Bad news in this map is that schools in Fukushima City and elsewhere with numbers up around 4 to 6 microsieverts per hour are far above the 20 MILLIsieverts per year the govt is setting as an evacuation threshold. Do the math: Anything over 2.3 MICROsieverts an hour will accumulate to more than 20 MILLIsieverts a year. They should err on the side of caution considering: the intl standard for added dose is 1 millisievert annually, not 20; these are children, not adults; there is a possibility of ingesting and inhaling radioactive particles; and emissions and deposition levels are continuing and accumulating. They should evacuate.

One argument against evacuation is that these levels may be temporary, and go down soon, but that is doubtful. Even if so, I think they should temporarily evacuate the cities of Fukushima (290,000ppl), Nihonmatsu (61,000ppl), and Sukagawa (80,000ppl), or, if that is impossible, evacuate at least the children. Note that our levels down here in Chiba are 0.055 microsieverts per hour today, only 1% of what is measured at some of those schools. (compare to 5.5)
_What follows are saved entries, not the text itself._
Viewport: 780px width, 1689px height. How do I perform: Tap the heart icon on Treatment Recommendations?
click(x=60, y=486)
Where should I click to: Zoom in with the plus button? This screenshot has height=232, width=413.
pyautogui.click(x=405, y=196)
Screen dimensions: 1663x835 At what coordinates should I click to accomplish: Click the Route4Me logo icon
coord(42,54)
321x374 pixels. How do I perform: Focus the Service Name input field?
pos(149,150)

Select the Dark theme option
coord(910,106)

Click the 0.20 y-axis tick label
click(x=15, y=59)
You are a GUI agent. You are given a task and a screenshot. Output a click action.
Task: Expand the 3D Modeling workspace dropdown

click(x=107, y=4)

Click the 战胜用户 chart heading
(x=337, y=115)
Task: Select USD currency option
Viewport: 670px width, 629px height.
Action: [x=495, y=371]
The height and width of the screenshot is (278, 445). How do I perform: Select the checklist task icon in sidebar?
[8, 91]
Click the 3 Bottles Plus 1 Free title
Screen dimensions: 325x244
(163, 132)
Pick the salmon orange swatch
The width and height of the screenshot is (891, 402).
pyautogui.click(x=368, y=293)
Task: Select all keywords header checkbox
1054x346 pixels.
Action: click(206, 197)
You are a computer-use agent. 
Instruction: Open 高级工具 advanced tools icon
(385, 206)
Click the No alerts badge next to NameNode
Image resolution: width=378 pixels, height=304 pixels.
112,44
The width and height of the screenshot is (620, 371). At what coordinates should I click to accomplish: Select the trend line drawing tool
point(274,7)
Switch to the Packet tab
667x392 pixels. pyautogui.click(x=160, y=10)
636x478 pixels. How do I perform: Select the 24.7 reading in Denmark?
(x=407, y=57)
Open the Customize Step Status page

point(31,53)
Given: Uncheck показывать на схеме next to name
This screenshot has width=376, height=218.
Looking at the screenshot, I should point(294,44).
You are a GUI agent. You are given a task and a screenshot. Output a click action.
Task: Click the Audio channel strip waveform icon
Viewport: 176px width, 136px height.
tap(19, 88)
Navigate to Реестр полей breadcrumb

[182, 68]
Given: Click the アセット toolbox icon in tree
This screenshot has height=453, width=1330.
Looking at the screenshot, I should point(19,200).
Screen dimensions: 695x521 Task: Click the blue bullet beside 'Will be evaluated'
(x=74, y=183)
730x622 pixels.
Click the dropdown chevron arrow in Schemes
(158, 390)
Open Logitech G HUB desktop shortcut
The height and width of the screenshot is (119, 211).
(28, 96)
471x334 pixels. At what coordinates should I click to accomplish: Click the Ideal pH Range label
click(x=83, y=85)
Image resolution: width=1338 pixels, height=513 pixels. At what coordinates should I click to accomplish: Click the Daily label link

If the govt keep to their stated standard of evacuating places with a risk of accumulating over 20millisieverts/year, then they will announce an evacuation. If they keep to their established precedent of moving slowly (and erring on the side of radiation), the announcement will come in about 2 weeks (and allow another month to take effect).

Using the slider on the school map also reveals wider investigations done on previous days. I guess they are not cumulatively added to the map because yesterday's measurements may have changed by today. There are 2 measurements: at 1cm (above the soil, I assume), and 1 meter.

Measurements of the known VERY radioactive areas were done mostly on the first day.